In 1991, of the 1,087 complaints received by the council, 61 were for improper relationships. None was referred to the PCC. In 1992, again the PCC heard none of the 65 cases concerning improper relationships. In total, two doctors were struck off during the three-year period.

Jean Robinson is a lay member of the GMC for 14 years, a former member of its complaints panel and vice-president of the Patients' Association. She says that Dr Michael Crowe, who called for the British Medical Association's rules on sexual conduct to be relaxed this week, should take a closer look at the statistics. She says: "Only a small percentage of such patients get as far as complaining. Many are too devastated. What the GMC sees is the tip of the iceberg. Of those that do reach the GMC at all, only a small minority even reach the Preliminary Proceedings Committee, and the case has to be serious and provable before it is passed to the PCC. The committee does not automatically strike doctors off the register if a case is proved."
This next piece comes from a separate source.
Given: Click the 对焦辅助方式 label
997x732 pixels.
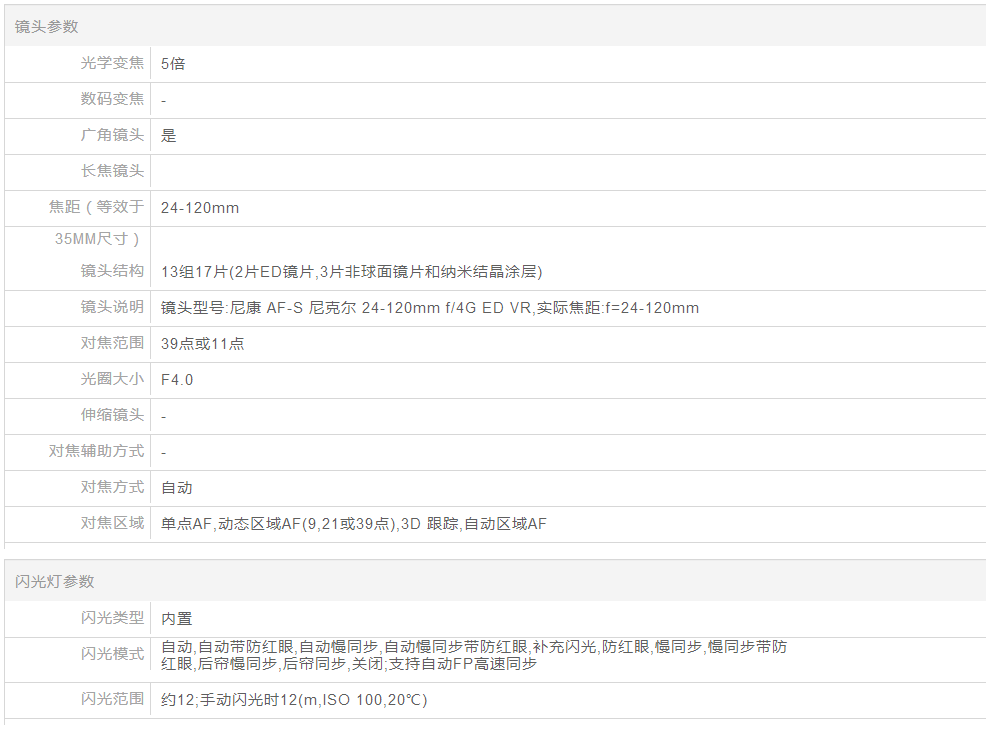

And even when there is considerable evidence the PCC, which is made up of mostly male doctors, is hard to convince, she says. In her six years on the panel Mrs Robinson says she never sat with more than two other women.

"Under the rules the majority are elected by their fellow doctors. Most will be men. Sometimes I was the only woman on the panel and I never sat with more than two others.

"The claim by some doctors that the GMC is acting in a draconian fashion or doing terrible things to doctors which are unjustified or untrue is absurd. One might say that it is the public which is not getting adequate protection because everything suggests that the structure and the provisions of the act bend over backwards to protect the doctor from the ultimate penalty."

Outsiders, she says, too readily assume that the patient "chose" a relationship as an equal. Now that so many GPs offer "counselling", the risks of manipulation which take place in psychotherapy become more likely.